* Stated goal *
Can you recast the lines below as a numbered list, skipping any blank lines and leaving the pictures out?
--- START OF Available data ---
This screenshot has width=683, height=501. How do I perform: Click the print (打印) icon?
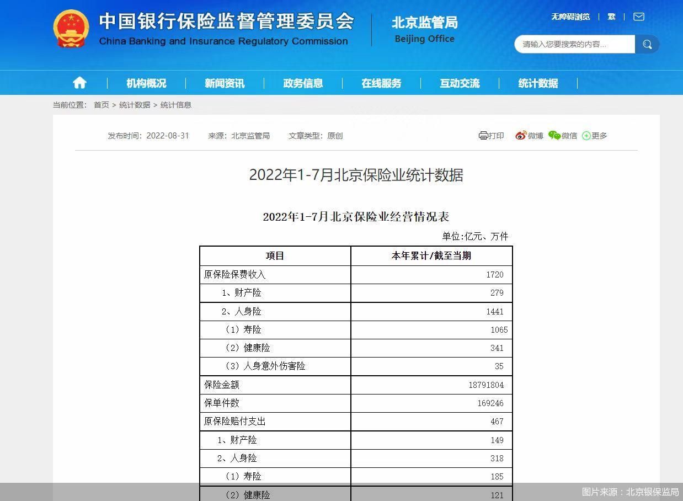483,135
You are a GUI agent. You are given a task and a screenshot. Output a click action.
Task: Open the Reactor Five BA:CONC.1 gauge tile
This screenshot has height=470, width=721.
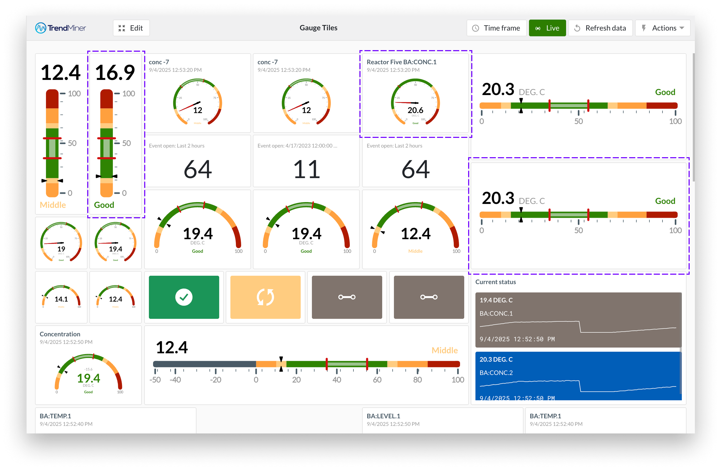[x=415, y=94]
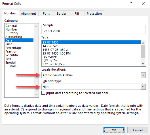Click the Type list scroll down arrow

[143, 64]
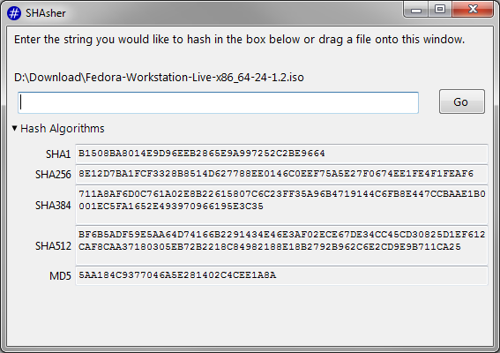
Task: Close the SHAsher window
Action: coord(473,10)
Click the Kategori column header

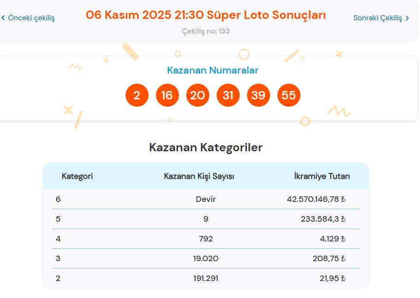pyautogui.click(x=77, y=176)
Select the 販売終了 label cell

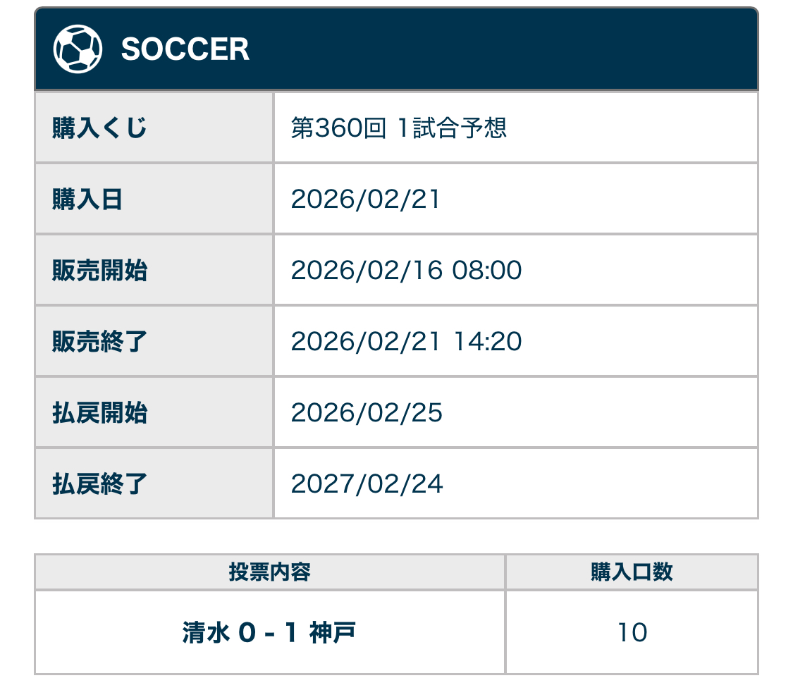point(99,342)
--- END OF Available data ---
* Exercise result *
1. This screenshot has width=683, height=501. How do I perform: Click the print (打印) icon?
2. 483,135
3. You are a GUI agent. You are given a task and a screenshot. Output a click action.
4. Task: Open the Reactor Five BA:CONC.1 gauge tile
5. This screenshot has height=470, width=721.
6. [x=415, y=94]
7. Click the Type list scroll down arrow
8. [143, 64]
9. Task: Close the SHAsher window
10. Action: coord(473,10)
11. Click the Kategori column header
12. pyautogui.click(x=77, y=176)
13. Select the 販売終了 label cell
14. point(99,342)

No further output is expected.